5 Responses to “Sustainability of the earth... and my wallet”

  1. FrugalTexan75 Says:

    I would think you'd have to have some pretty strong regulations and procedures in place to make sharing a backyard with several or more neighbors workable.
    Especially regulations regarding dogs/cleanup, kids running loose, maintenance ..... etc.

  2. HouseHopeful Says:

    I think the sustainability movement is very interesting. I often wonder how I would survive if a lot of the amenities that we have were gone Smile

    While I know I will not adopt all ideas (raising chickens), I do like to work towards some of the ideas. Cooking from scratch is something that I have been playing with. I tried knitting, but found I am terrible at it.

    There are some VERY interesting blogs out there from people trying some of the ideas you described.

  3. PatientSaver Says:

    HouseHopeful, could you share the URLs of some of those blogs you mentioned?

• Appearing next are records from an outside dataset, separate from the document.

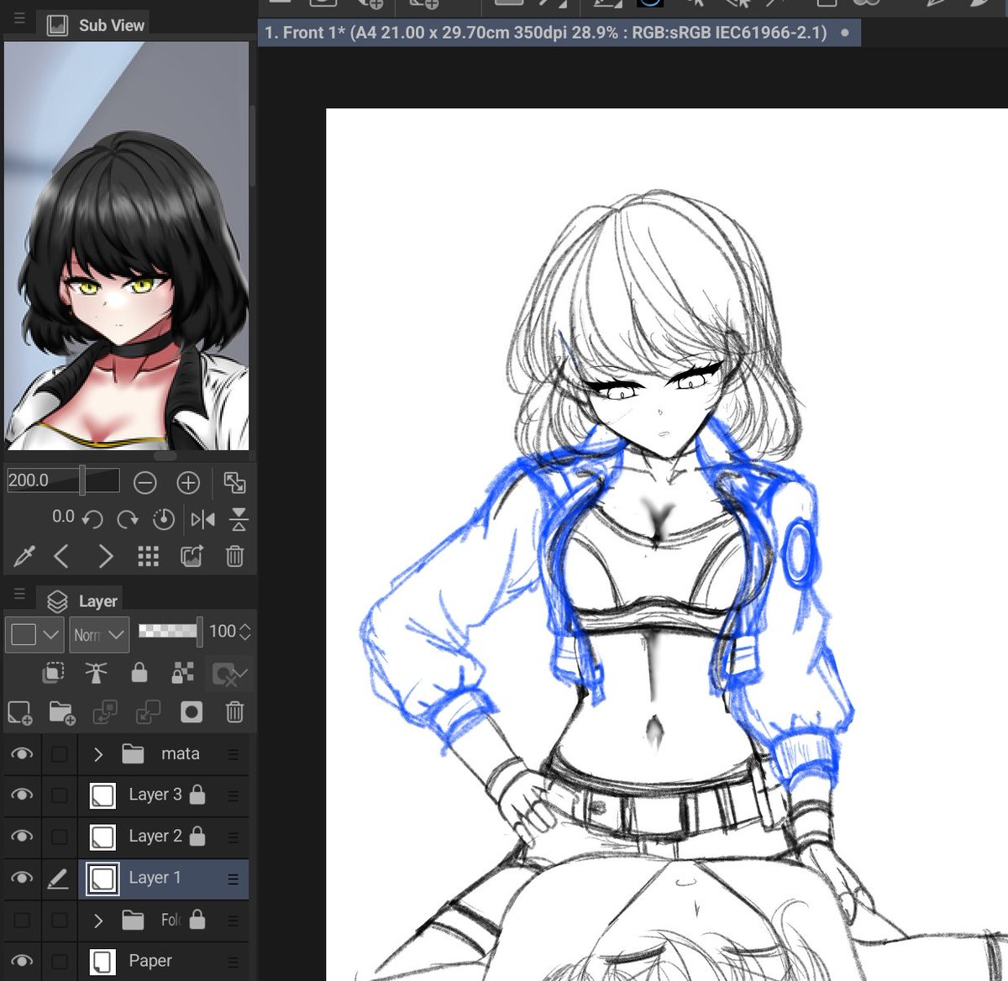The width and height of the screenshot is (1008, 981).
Task: Delete the current layer using the trash icon
Action: coord(234,712)
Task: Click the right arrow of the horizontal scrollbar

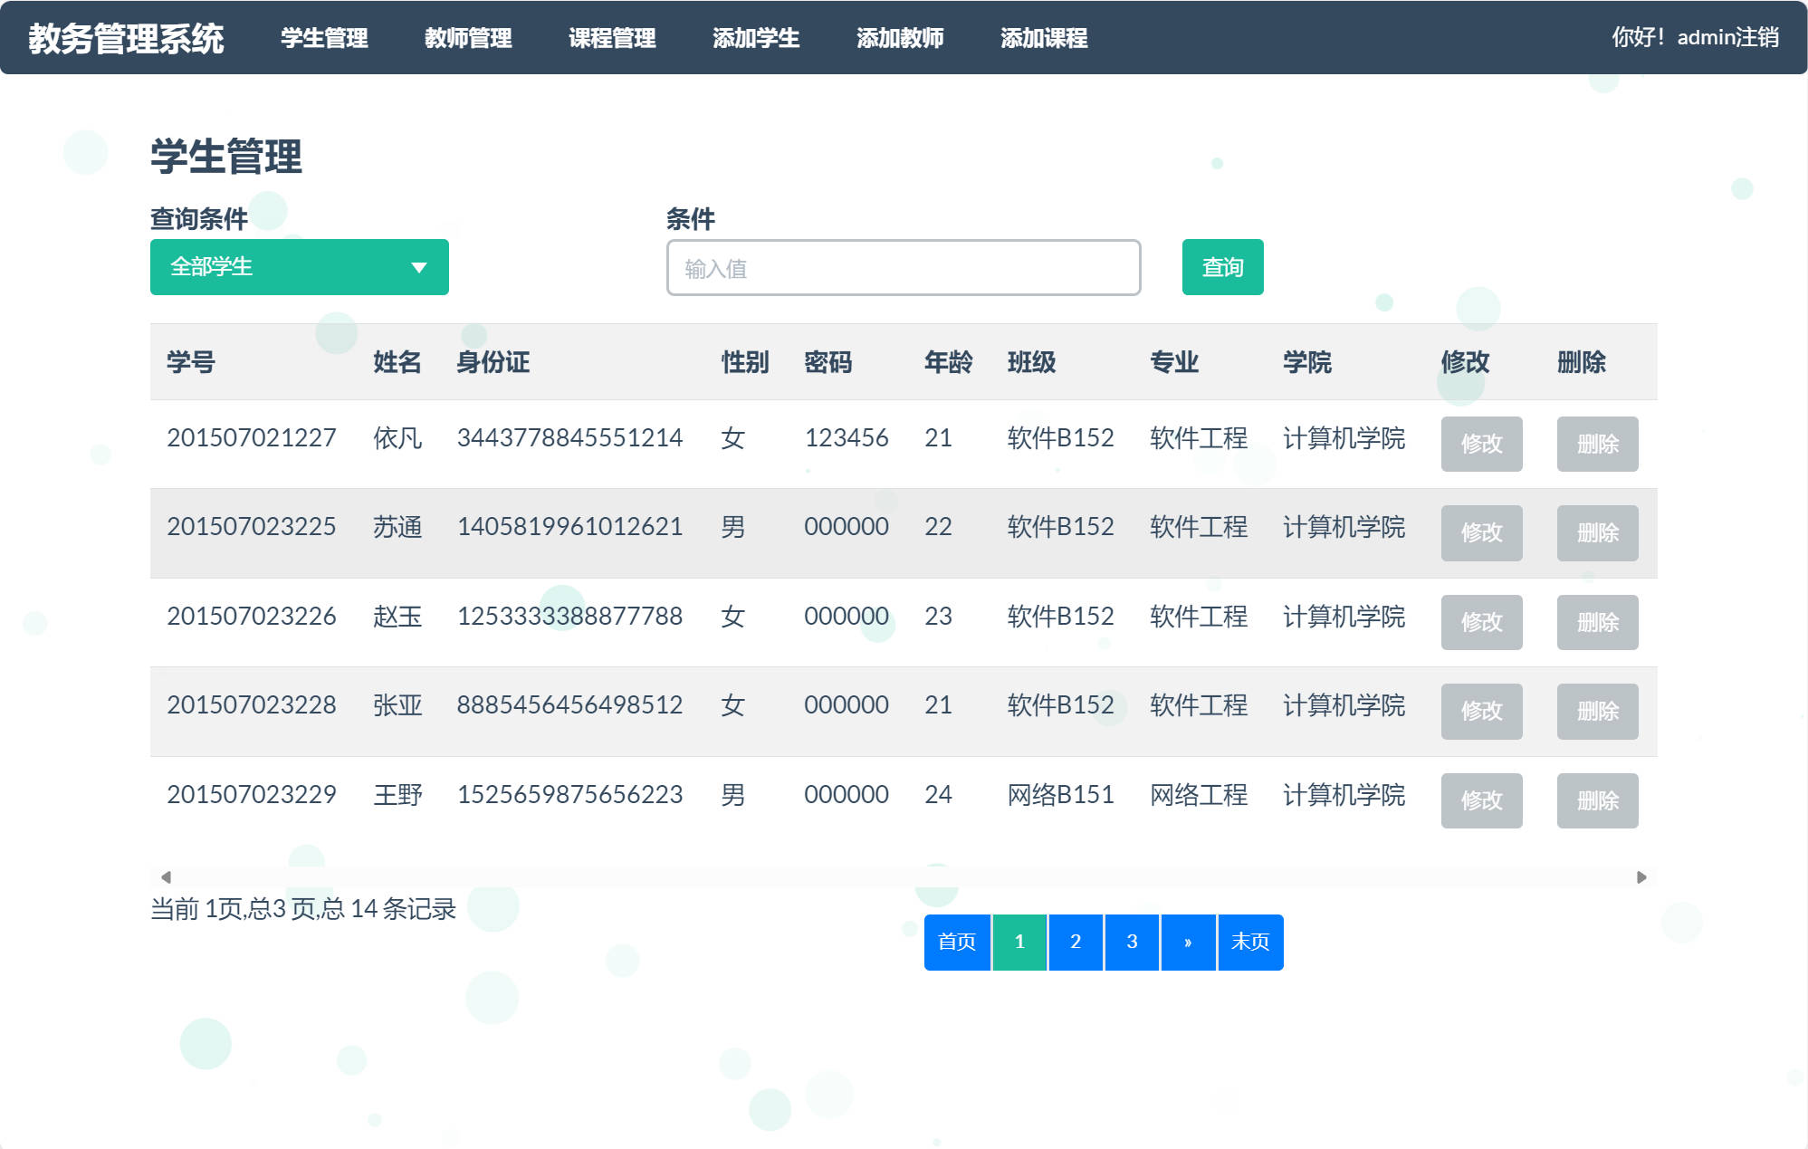Action: tap(1641, 876)
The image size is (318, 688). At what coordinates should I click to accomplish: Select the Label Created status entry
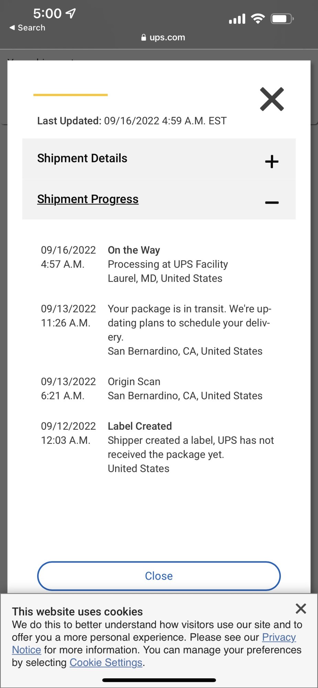coord(159,447)
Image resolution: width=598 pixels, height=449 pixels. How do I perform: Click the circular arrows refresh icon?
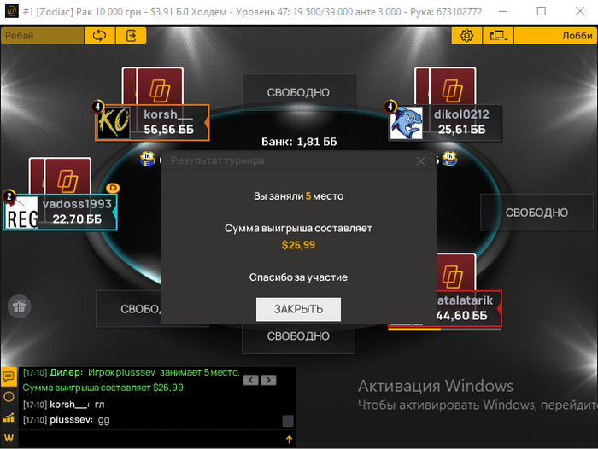(100, 36)
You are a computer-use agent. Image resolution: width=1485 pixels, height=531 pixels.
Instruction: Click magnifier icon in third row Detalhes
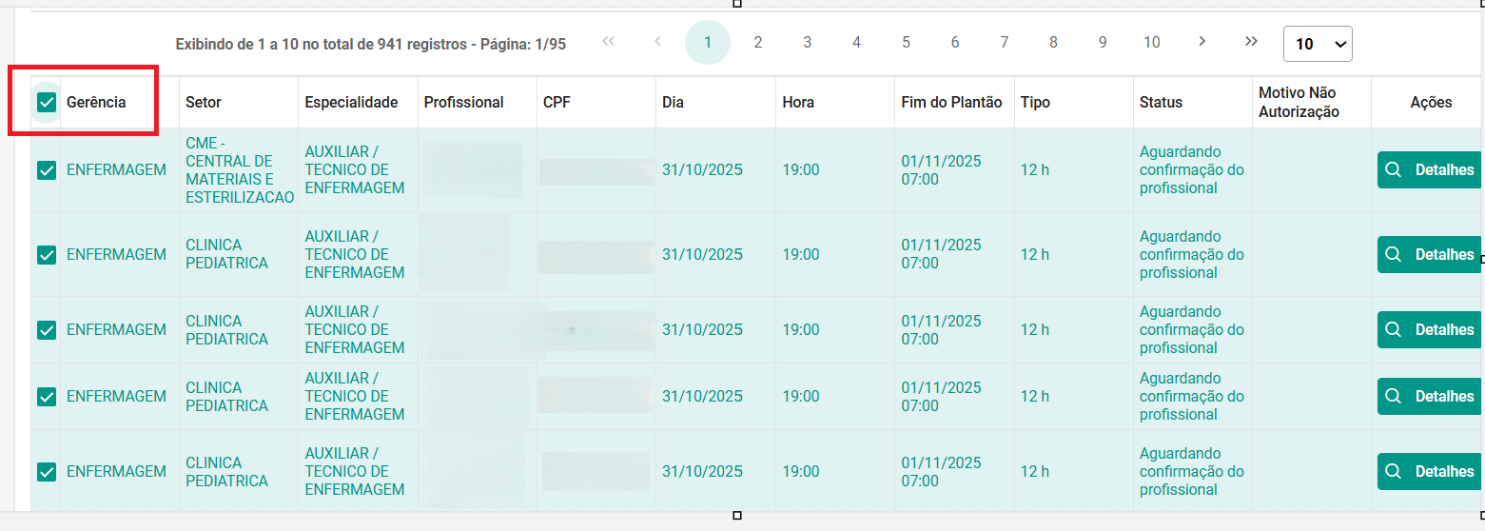tap(1394, 330)
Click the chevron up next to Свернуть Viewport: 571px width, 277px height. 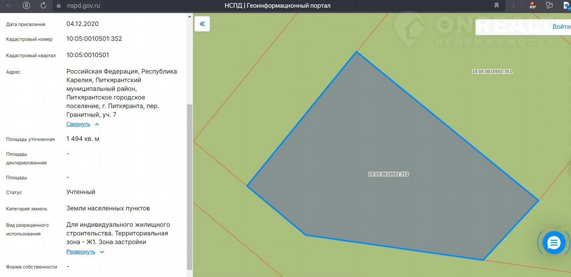(x=97, y=124)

    I live in a typical suburb, but just in the past year, one of my neighbors got chickens, and the other got a pair of goats.

  4. baselle Says:

    HouseHopeful - Time for barter. You have issues with knitting, but I bet you are great at some skills to trade for knitting.

    Another time honored tactic is borrowing some items that a neighbor has while allowing him to borrow items that you have. Works especially well with tools and small gas powered appliances. Course you need good neighbors.

  5. Jerry Says:

    I like some of the elements of the Transition Town, that leads to some contemplation. I agree with you on the shared dining in a communal backyard, though, I'm not sure that I'd want that. Still, all in all, those are some great things that you are doing that I think make a difference. As baselle points out, so much of this communal stuff really depends on the insurance of having good neighbors, and I wonder how many of those there are out there any more?